Taking the line with "Image resolution: width=1440" as the first and the line with "You are a GUI" as the last, set down exactly every line in that range from the entries below, and no more.

**Records for the task:**
######
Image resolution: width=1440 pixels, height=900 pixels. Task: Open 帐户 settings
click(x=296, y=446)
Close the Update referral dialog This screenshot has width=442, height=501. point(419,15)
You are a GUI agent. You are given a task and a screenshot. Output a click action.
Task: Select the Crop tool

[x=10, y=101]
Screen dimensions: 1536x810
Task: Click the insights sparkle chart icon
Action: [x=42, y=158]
######
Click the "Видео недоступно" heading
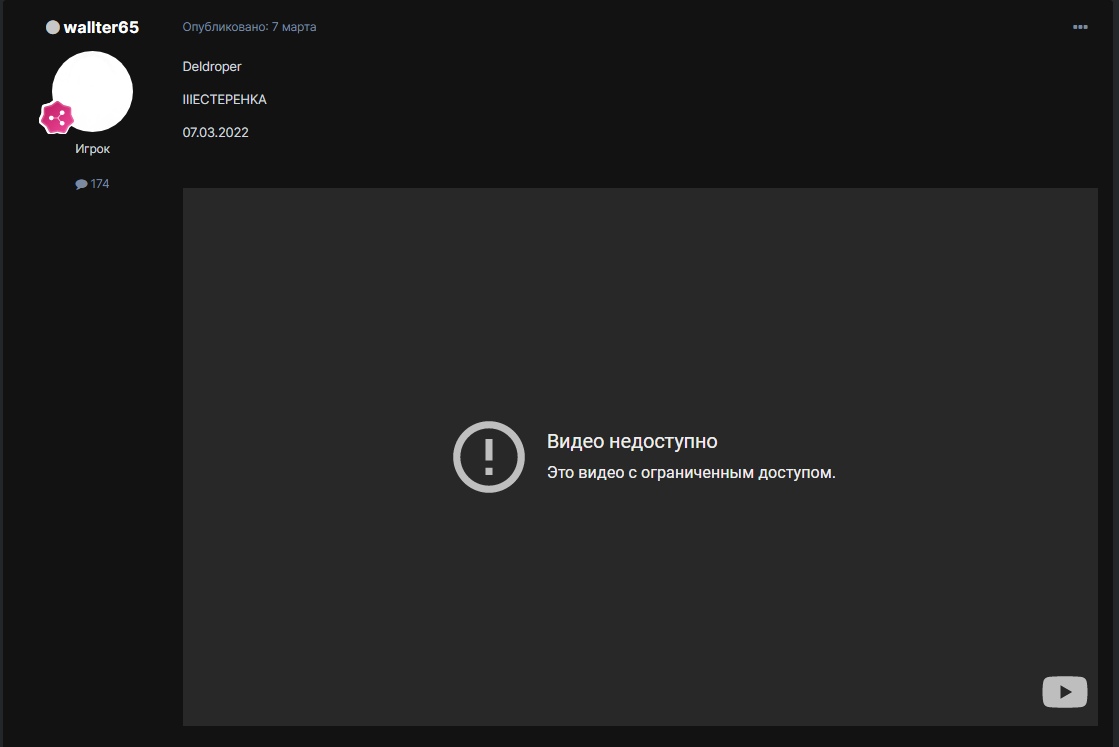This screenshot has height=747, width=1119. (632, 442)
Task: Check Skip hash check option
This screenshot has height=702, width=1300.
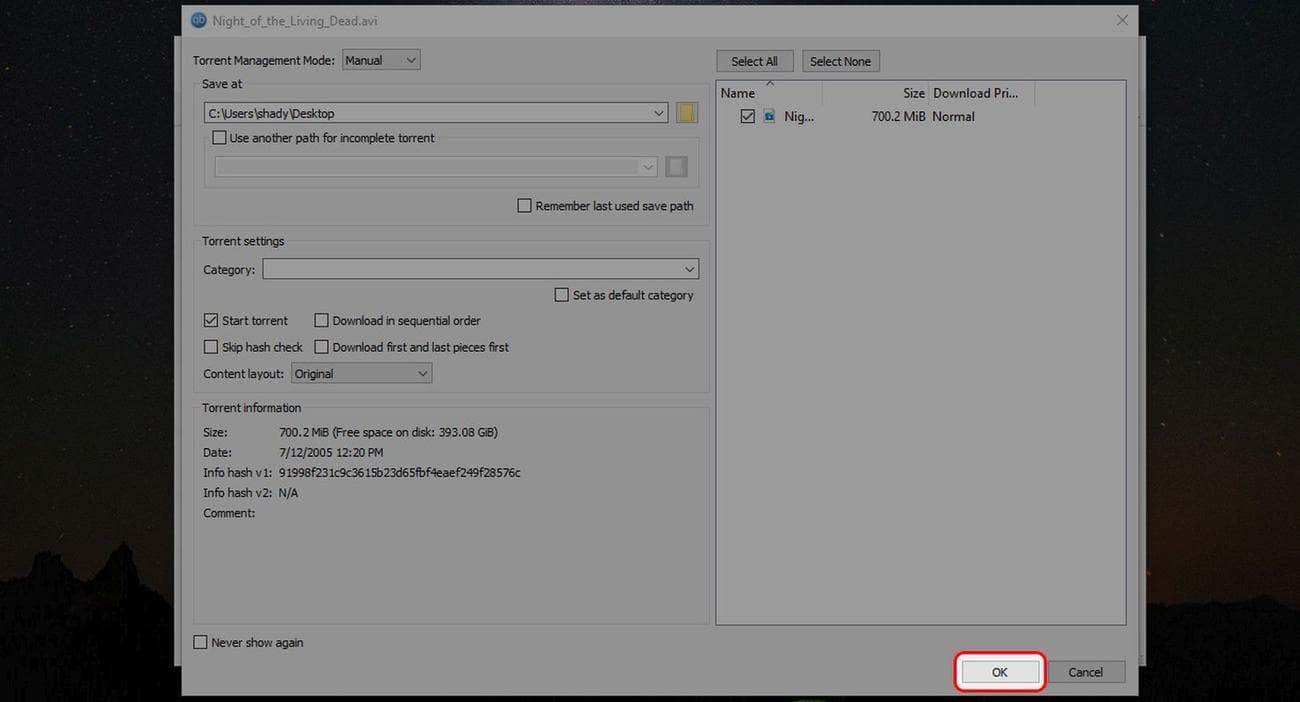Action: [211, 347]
######
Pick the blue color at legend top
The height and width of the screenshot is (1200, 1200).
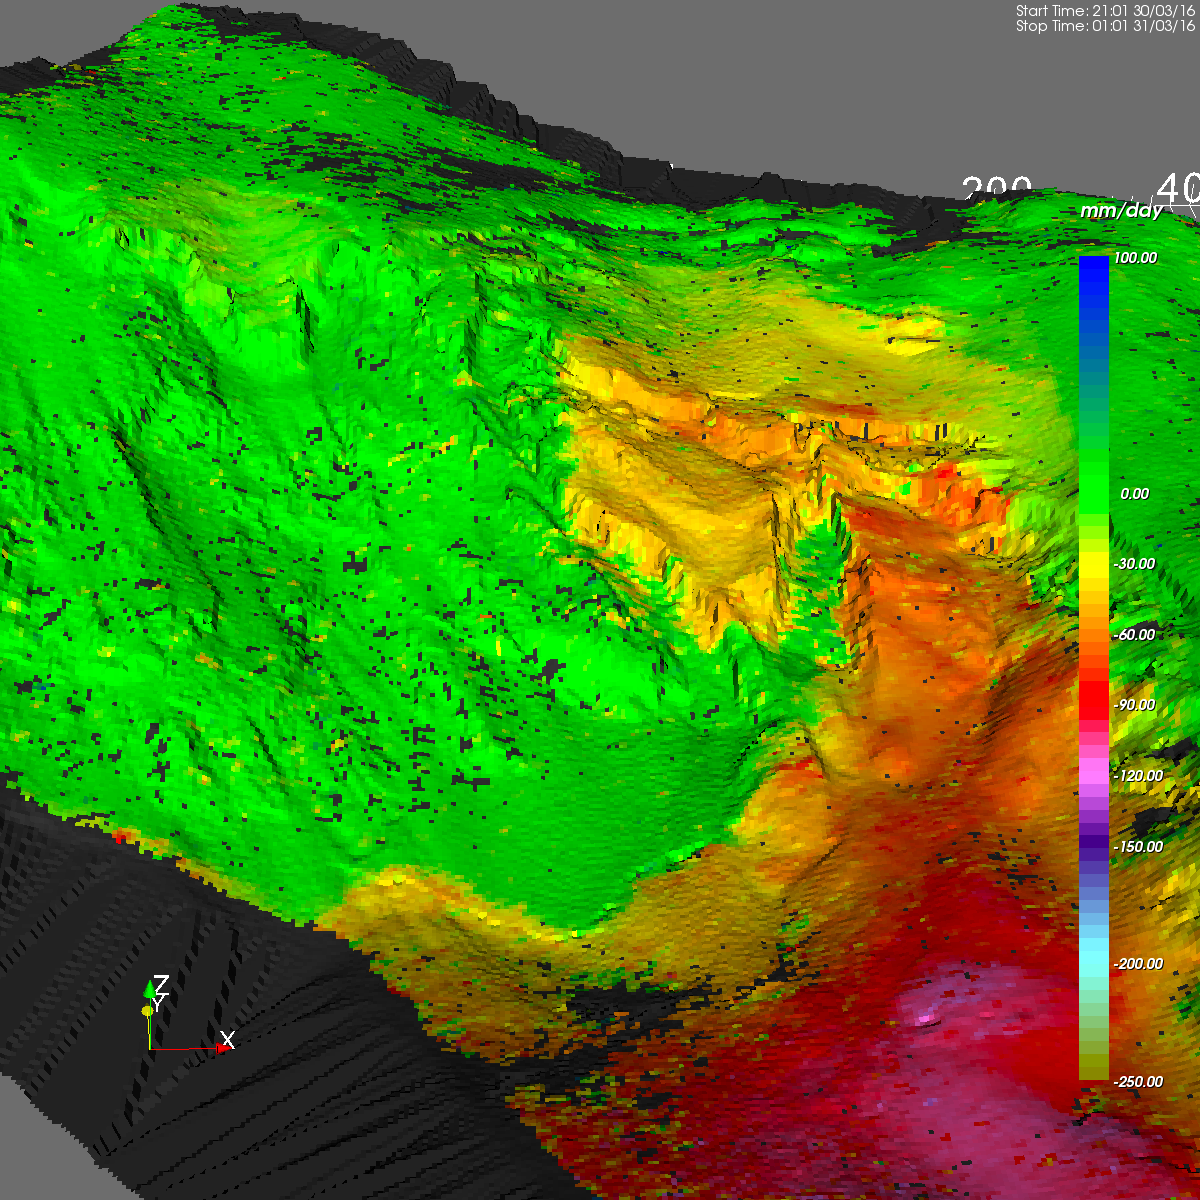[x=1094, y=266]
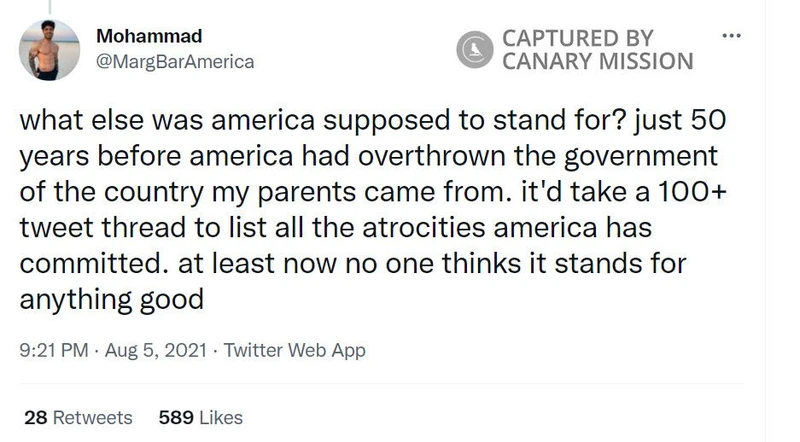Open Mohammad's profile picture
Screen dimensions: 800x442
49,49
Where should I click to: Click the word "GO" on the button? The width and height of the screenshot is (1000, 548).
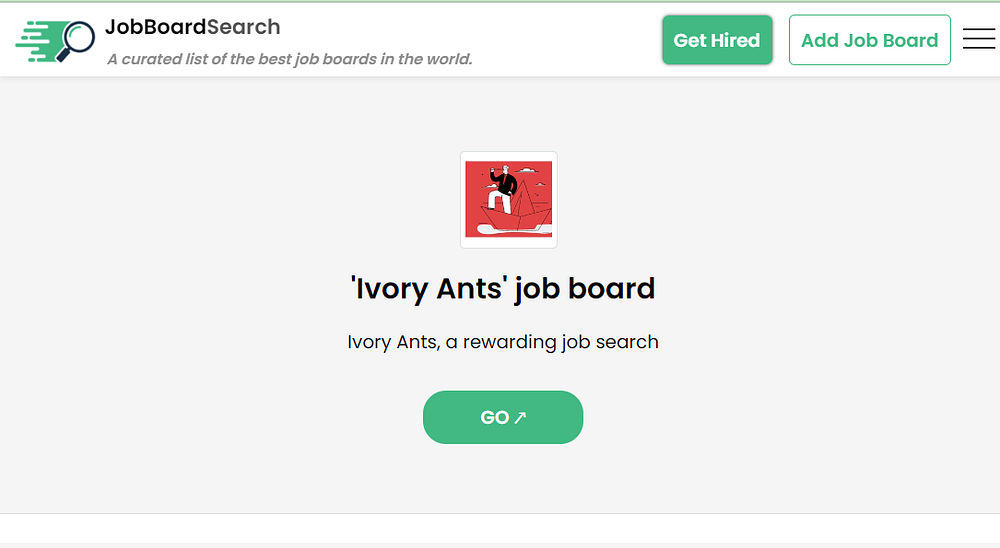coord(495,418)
######
**Written reply:**
Image resolution: width=1440 pixels, height=900 pixels. Task: Open 帐户 settings
click(x=296, y=446)
Close the Update referral dialog This screenshot has width=442, height=501. point(419,15)
You are a GUI agent. You are given a task and a screenshot. Output a click action.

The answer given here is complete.